Extracted records START
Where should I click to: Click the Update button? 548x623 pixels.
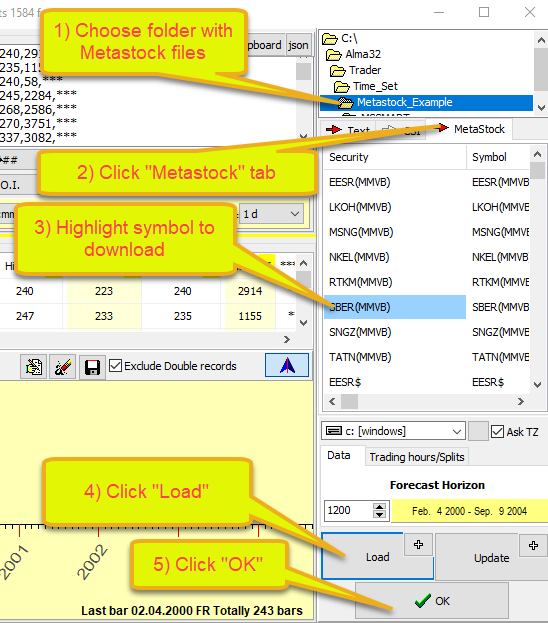click(491, 558)
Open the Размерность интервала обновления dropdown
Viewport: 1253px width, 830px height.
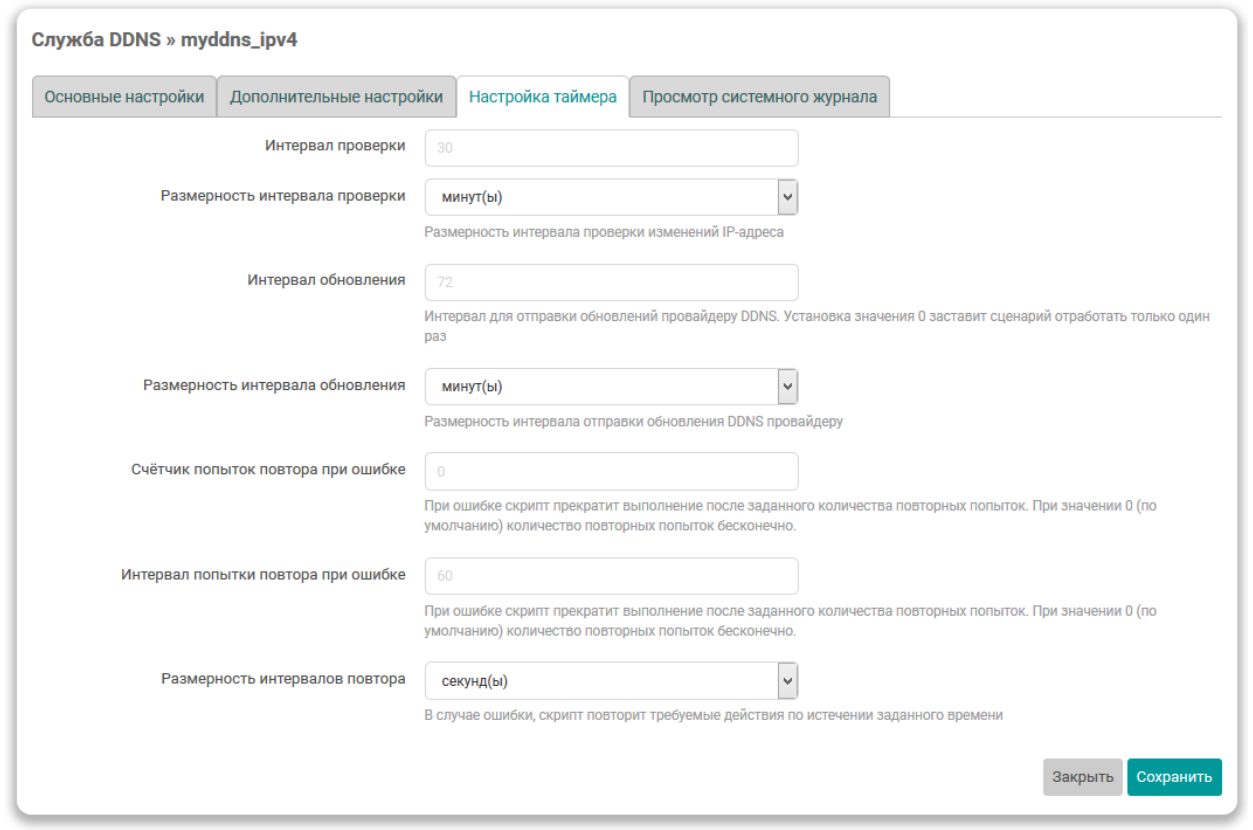pos(611,386)
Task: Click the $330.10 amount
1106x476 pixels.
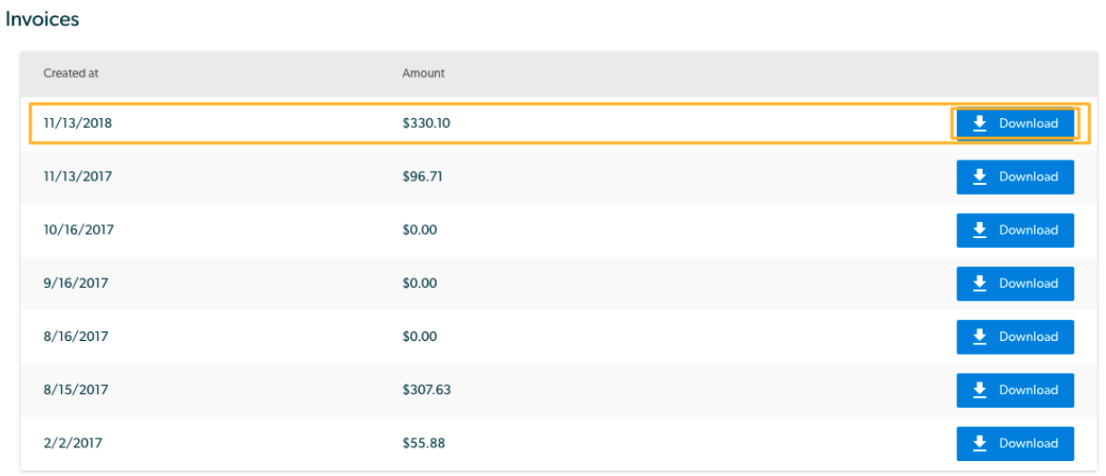Action: (x=426, y=123)
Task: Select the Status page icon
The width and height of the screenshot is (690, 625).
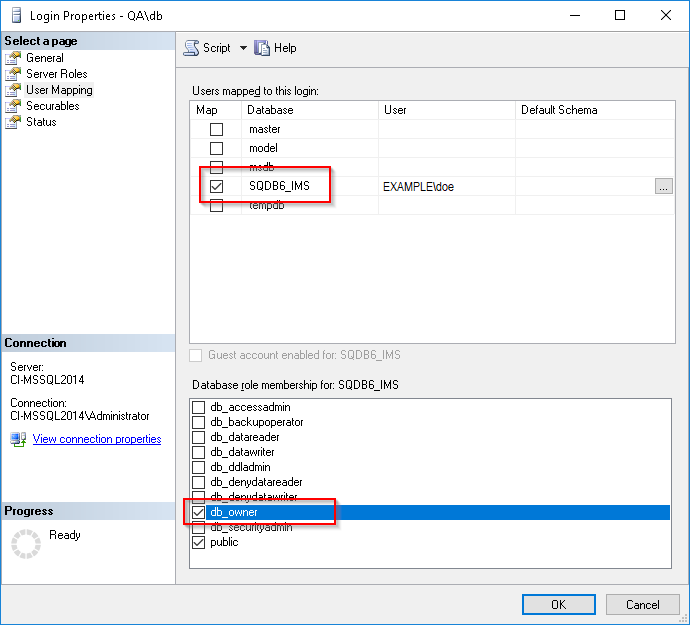Action: pyautogui.click(x=13, y=122)
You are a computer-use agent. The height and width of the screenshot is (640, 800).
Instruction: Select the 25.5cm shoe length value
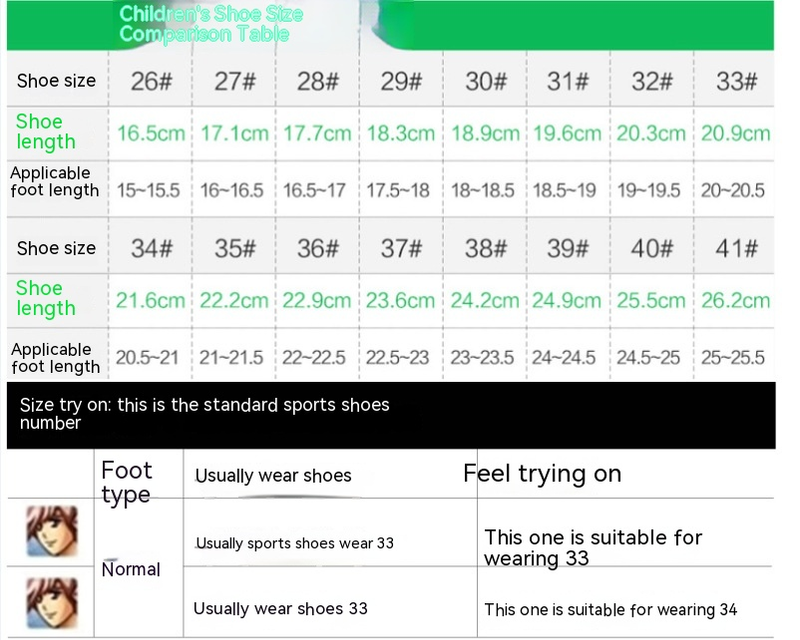point(651,300)
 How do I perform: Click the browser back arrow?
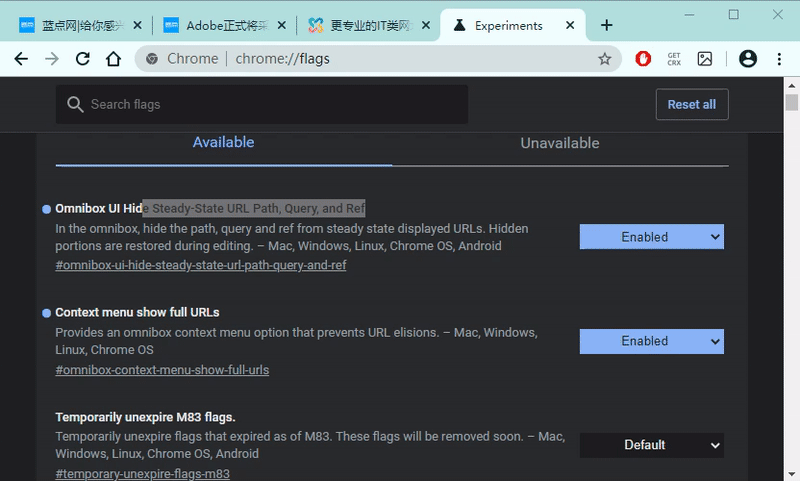coord(21,59)
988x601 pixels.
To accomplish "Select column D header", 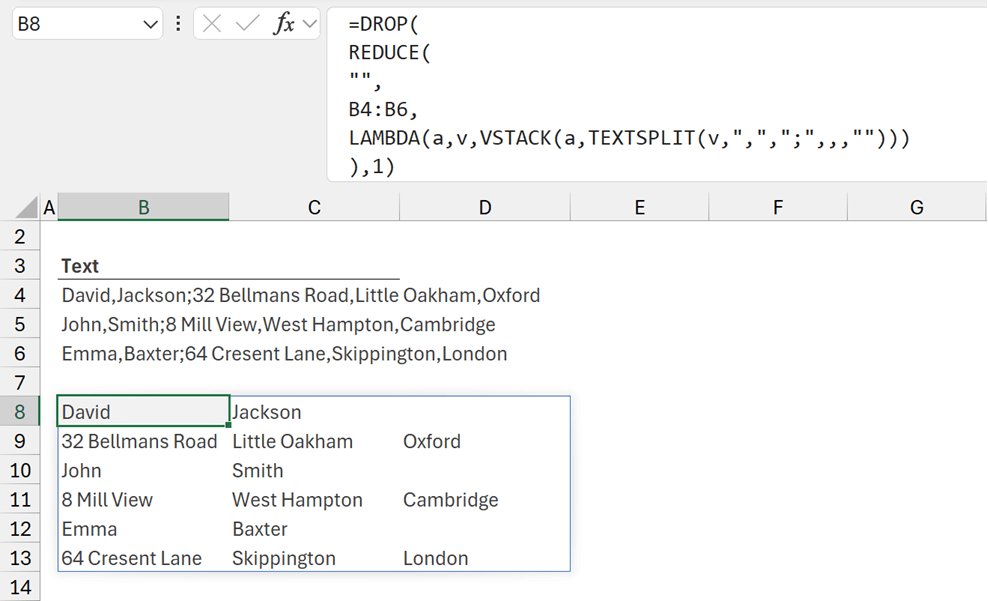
Extracted records END
Task to carry out → Your copy should hold exactly the lines from the one that contains "Task: Select the Status page icon" through the final line of the data, both ends included, and no pictures.

Answer section →
Task: Select the Status page icon
The width and height of the screenshot is (690, 625).
Action: pyautogui.click(x=13, y=122)
You are a computer-use agent. The height and width of the screenshot is (640, 800).
Instruction: Select the 25.5cm shoe length value
point(651,300)
 How do I perform: Click the browser back arrow?
coord(21,59)
988x601 pixels.
To accomplish "Select column D header", 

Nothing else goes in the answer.